→ Work task
Only the lines below starting at the one that contains "[Switch to dark theme] (339, 15)" and ending at the one that contains "Promptchan.ai" are to be reproduced, exactly and with both ends kept.

→ Provided information
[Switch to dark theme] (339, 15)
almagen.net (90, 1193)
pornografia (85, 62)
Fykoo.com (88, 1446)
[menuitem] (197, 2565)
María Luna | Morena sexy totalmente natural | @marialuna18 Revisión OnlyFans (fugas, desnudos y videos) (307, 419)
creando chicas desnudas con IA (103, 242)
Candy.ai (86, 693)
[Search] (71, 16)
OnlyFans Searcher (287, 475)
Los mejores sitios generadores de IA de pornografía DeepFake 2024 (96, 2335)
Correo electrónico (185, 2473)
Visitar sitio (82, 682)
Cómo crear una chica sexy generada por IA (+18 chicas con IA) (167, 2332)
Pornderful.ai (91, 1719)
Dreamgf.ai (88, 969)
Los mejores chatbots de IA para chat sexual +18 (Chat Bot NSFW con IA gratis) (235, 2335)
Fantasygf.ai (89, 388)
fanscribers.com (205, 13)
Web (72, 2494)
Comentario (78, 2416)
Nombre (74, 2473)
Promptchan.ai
==
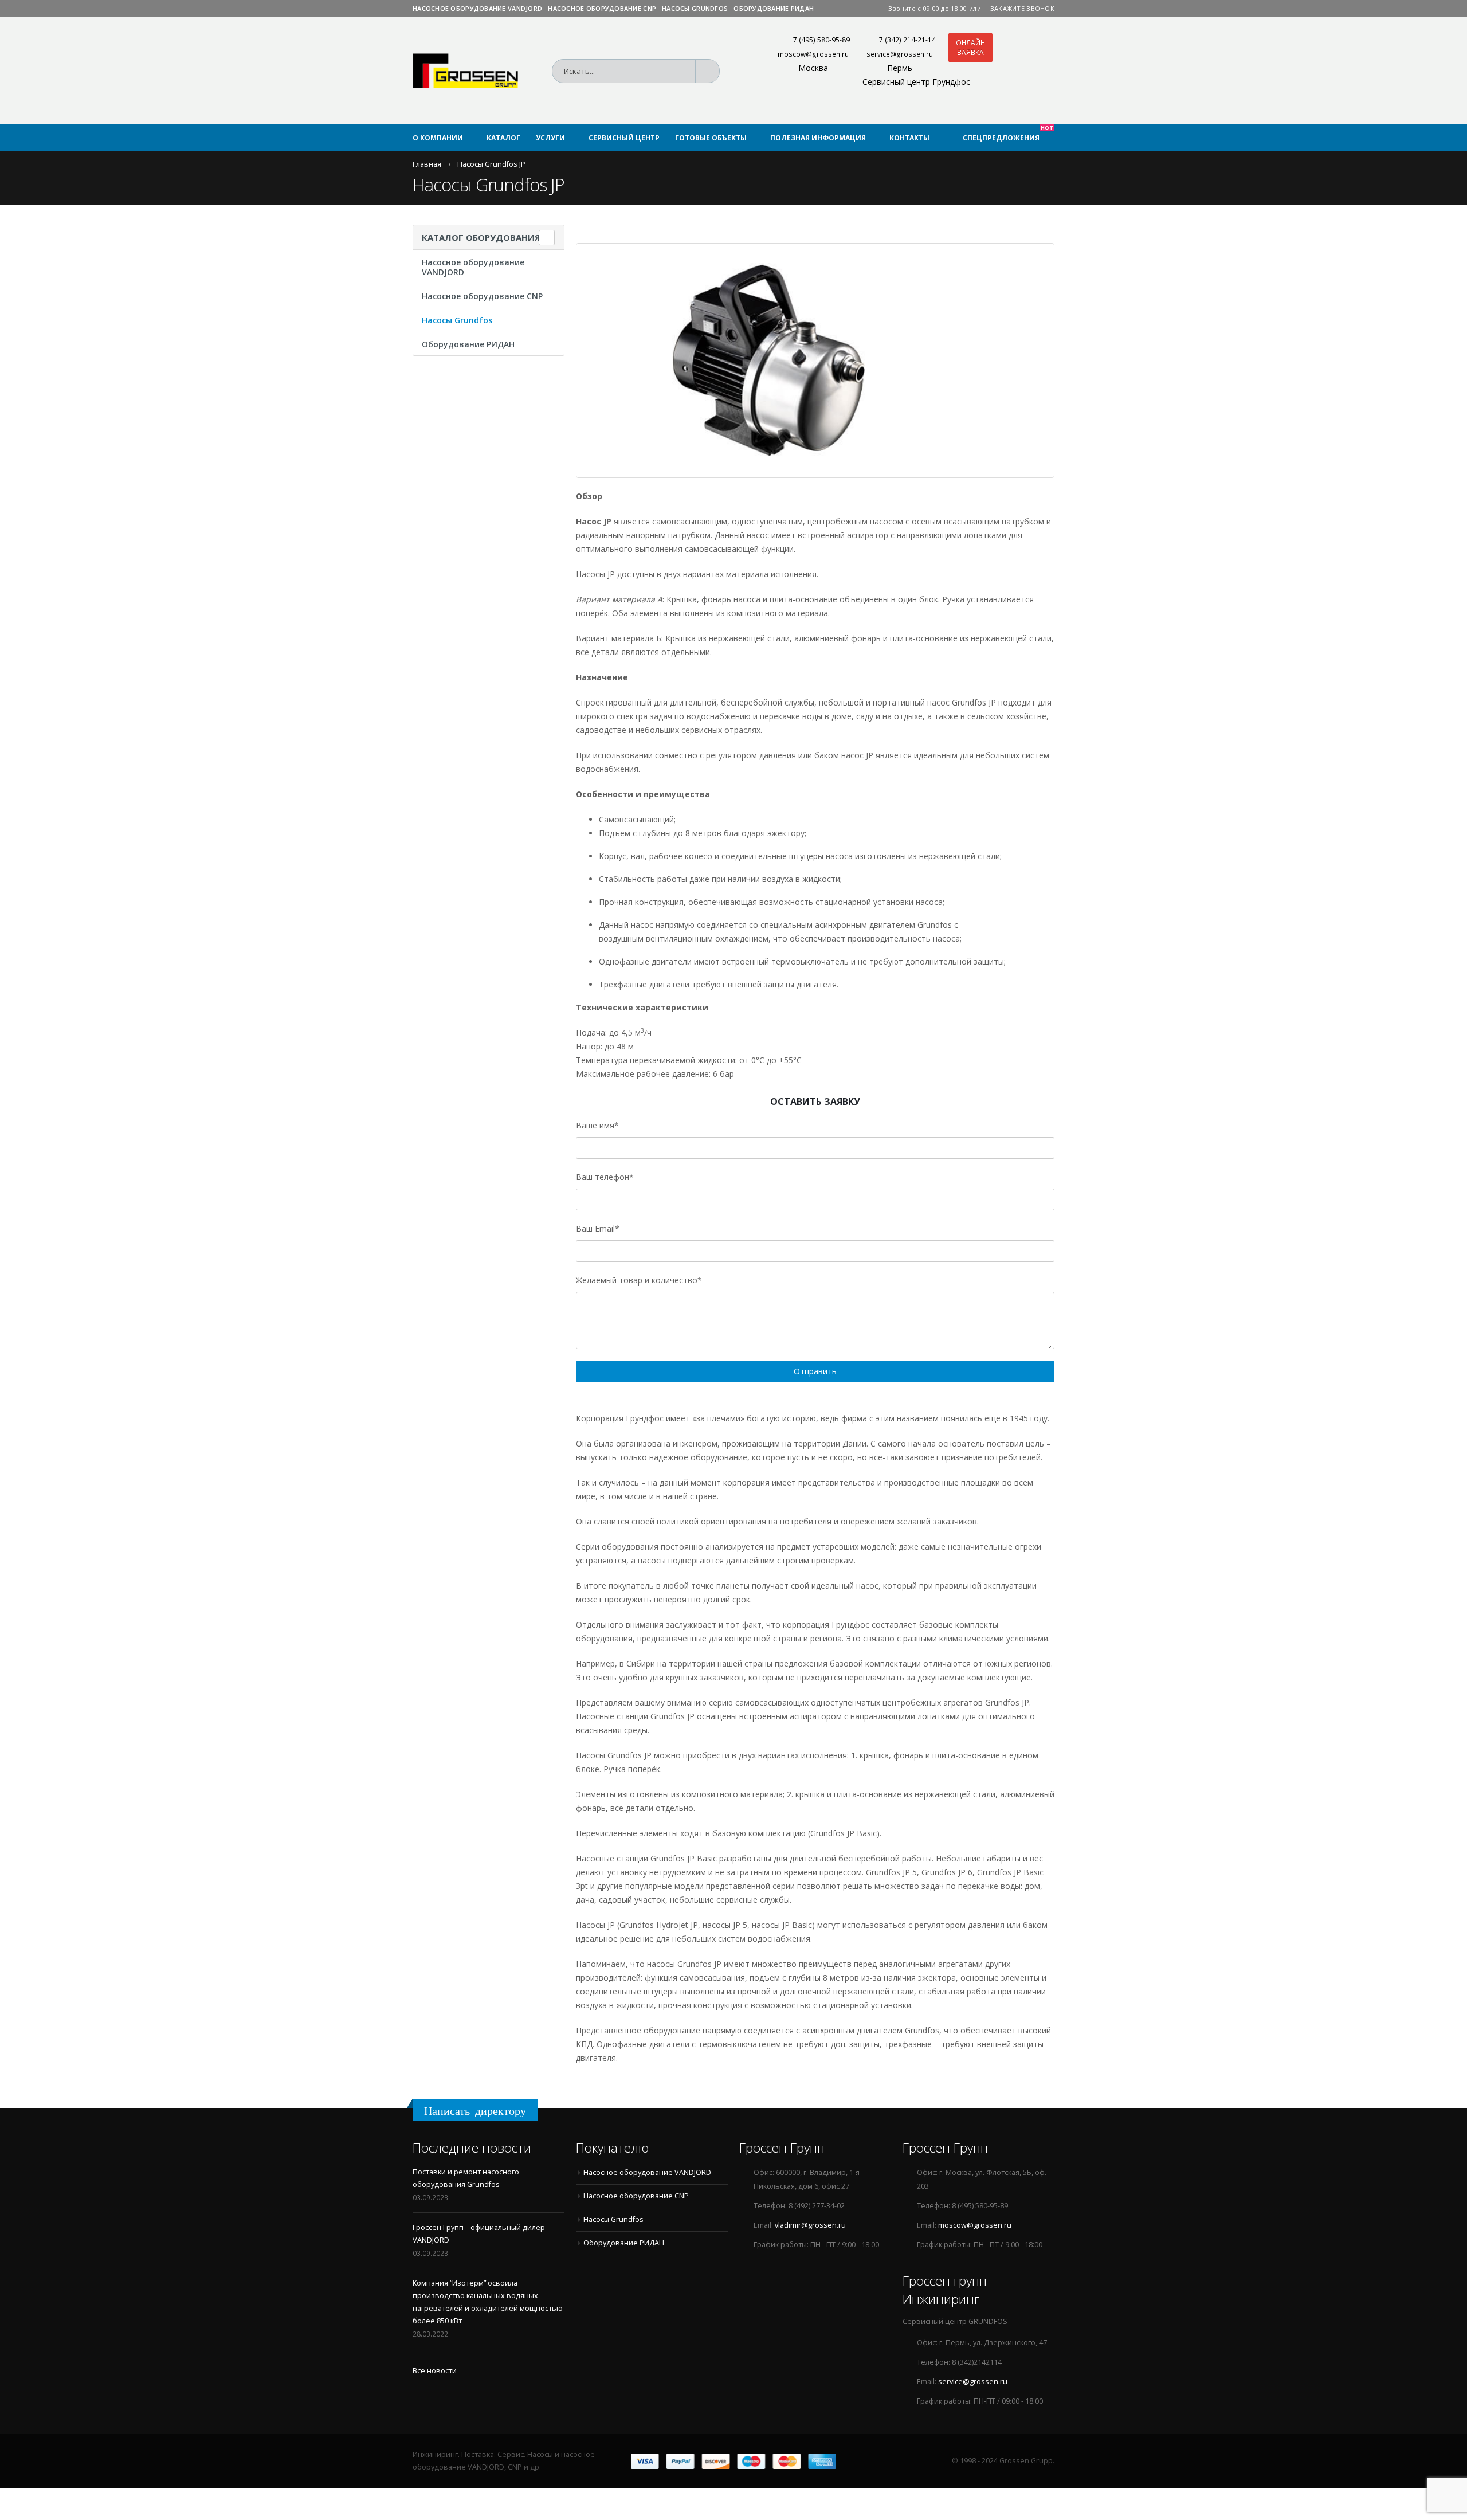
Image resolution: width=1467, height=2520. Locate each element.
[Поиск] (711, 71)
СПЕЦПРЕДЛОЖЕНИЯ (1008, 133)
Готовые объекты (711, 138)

→ Task result
[Switch to dark theme] (339, 15)
almagen.net (90, 1193)
pornografia (85, 62)
Fykoo.com (88, 1446)
[menuitem] (197, 2565)
María Luna | Morena sexy totalmente natural | @marialuna18 Revisión OnlyFans (fugas, desnudos y videos) (307, 419)
creando chicas desnudas con IA (103, 242)
Candy.ai (86, 693)
[Search] (71, 16)
OnlyFans Searcher (287, 475)
Los mejores sitios generadores de IA de pornografía DeepFake 2024 (96, 2335)
Correo electrónico (185, 2473)
Visitar sitio (82, 682)
Cómo crear una chica sexy generada por IA (+18 chicas con IA) (167, 2332)
Pornderful.ai (91, 1719)
Dreamgf.ai (88, 969)
Los mejores chatbots de IA para chat sexual +18 (Chat Bot NSFW con IA gratis) (235, 2335)
Fantasygf.ai (89, 388)
fanscribers.com (205, 13)
Web (72, 2494)
Comentario (78, 2416)
Nombre (74, 2473)
Promptchan.ai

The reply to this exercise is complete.